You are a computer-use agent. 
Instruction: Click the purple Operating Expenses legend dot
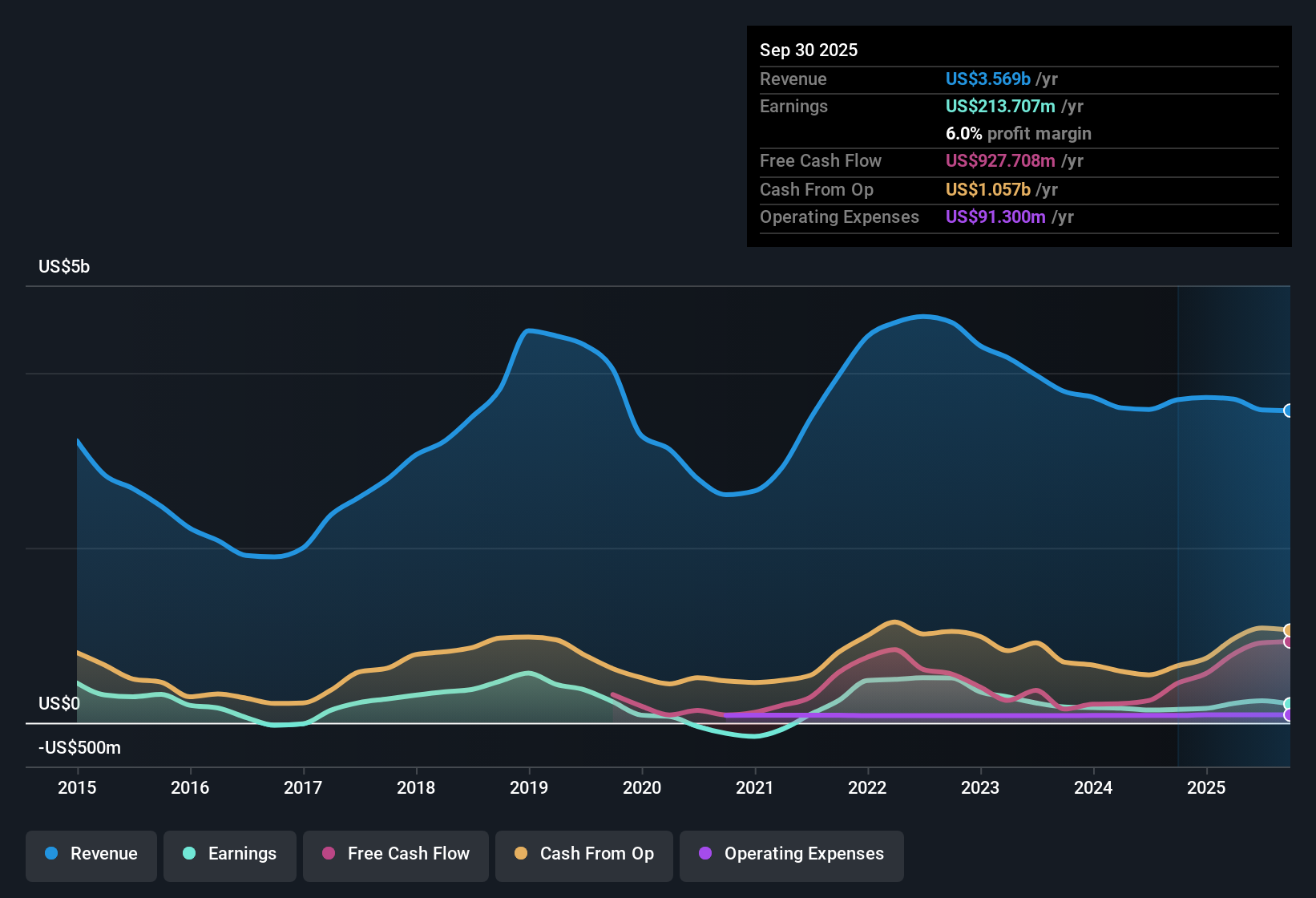[x=704, y=854]
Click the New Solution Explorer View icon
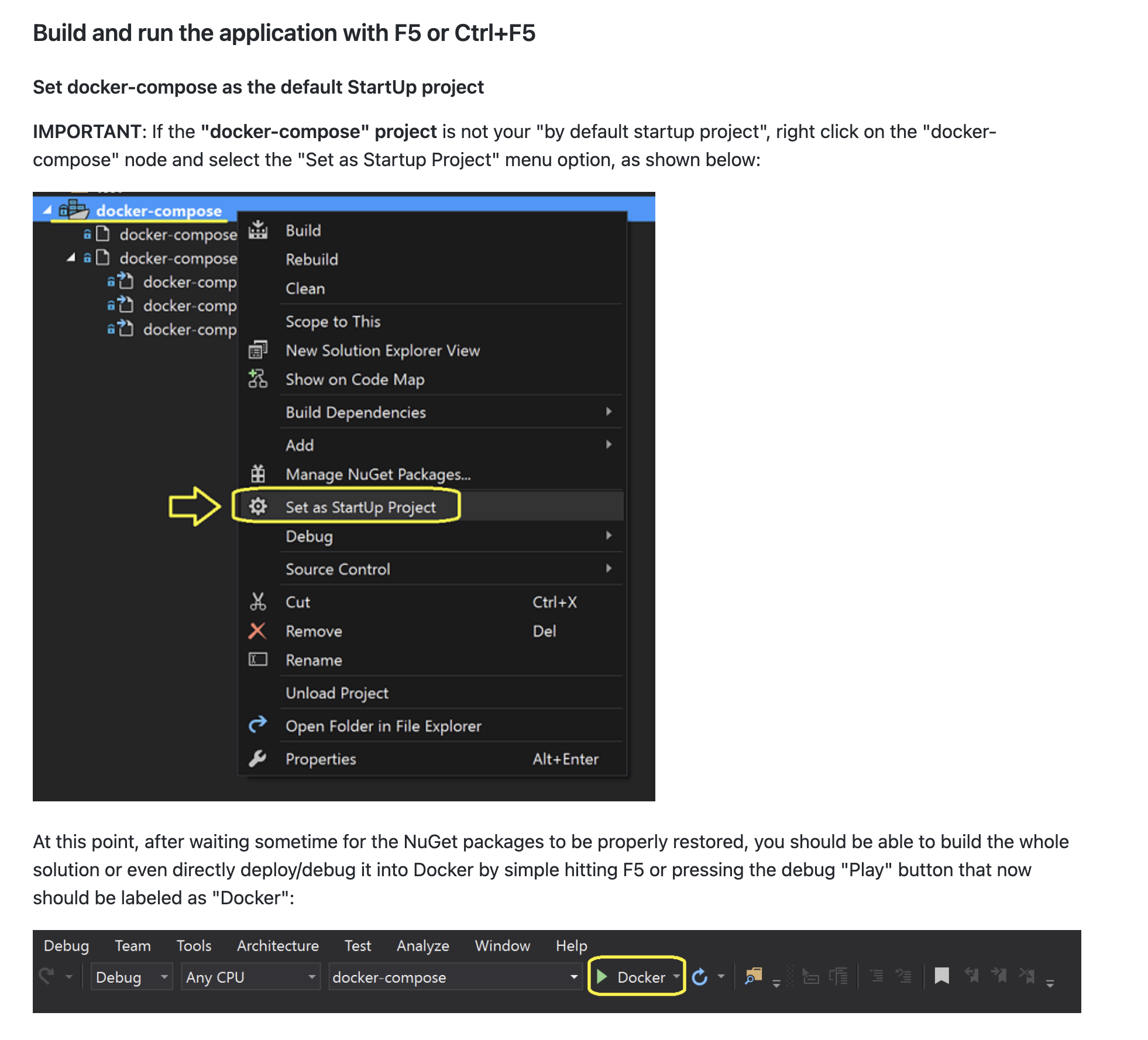Image resolution: width=1148 pixels, height=1040 pixels. click(x=257, y=350)
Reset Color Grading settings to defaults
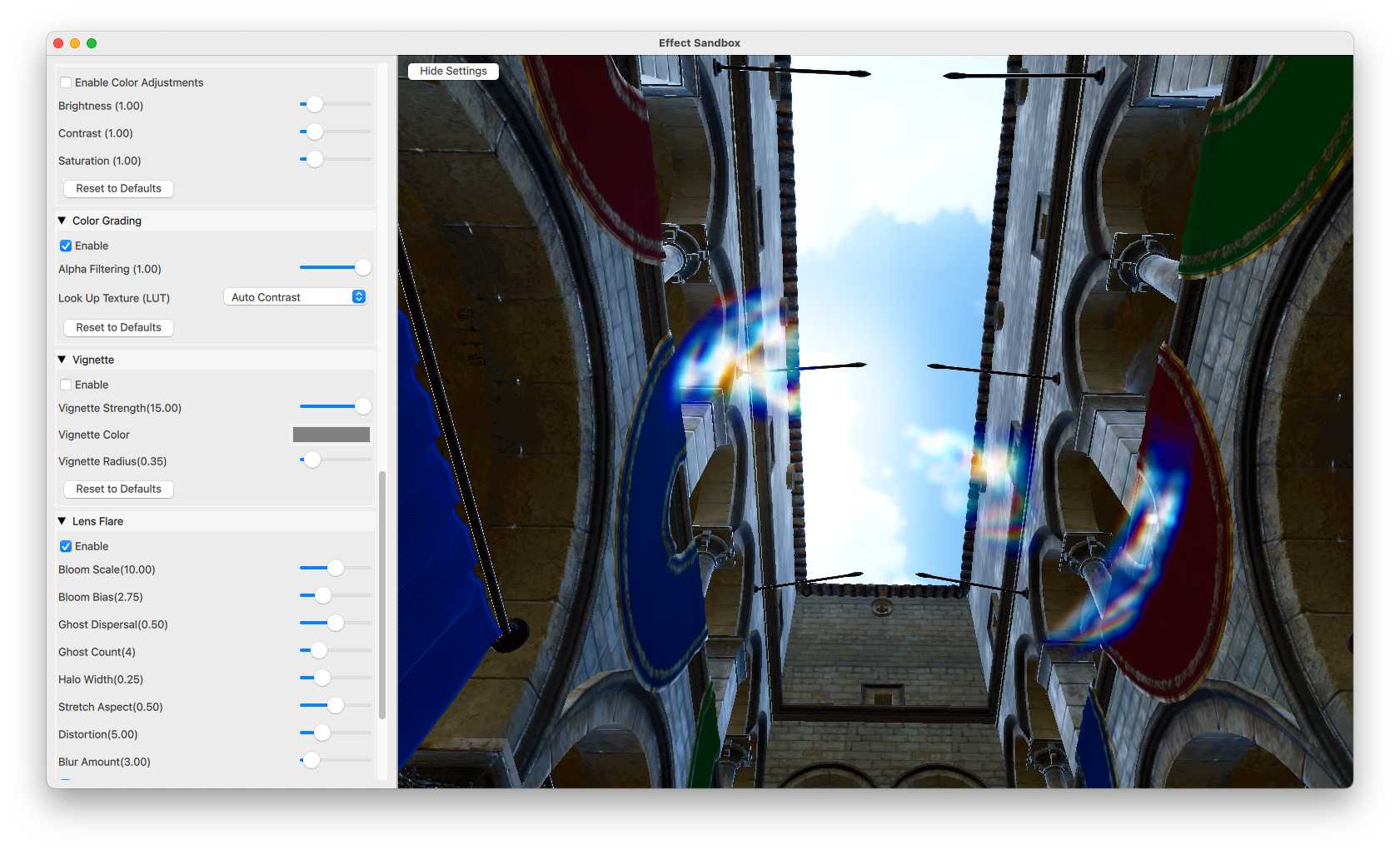1400x850 pixels. [x=117, y=327]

__What is being asked__: Print each entry shown above with exact wording and no pictures.

__The completed task__:
You are a computer-use agent. 
Instruction: Click the purple Operating Expenses legend dot
[x=704, y=854]
Click the New Solution Explorer View icon
Image resolution: width=1148 pixels, height=1040 pixels. click(x=257, y=350)
Reset Color Grading settings to defaults
1400x850 pixels. [x=117, y=327]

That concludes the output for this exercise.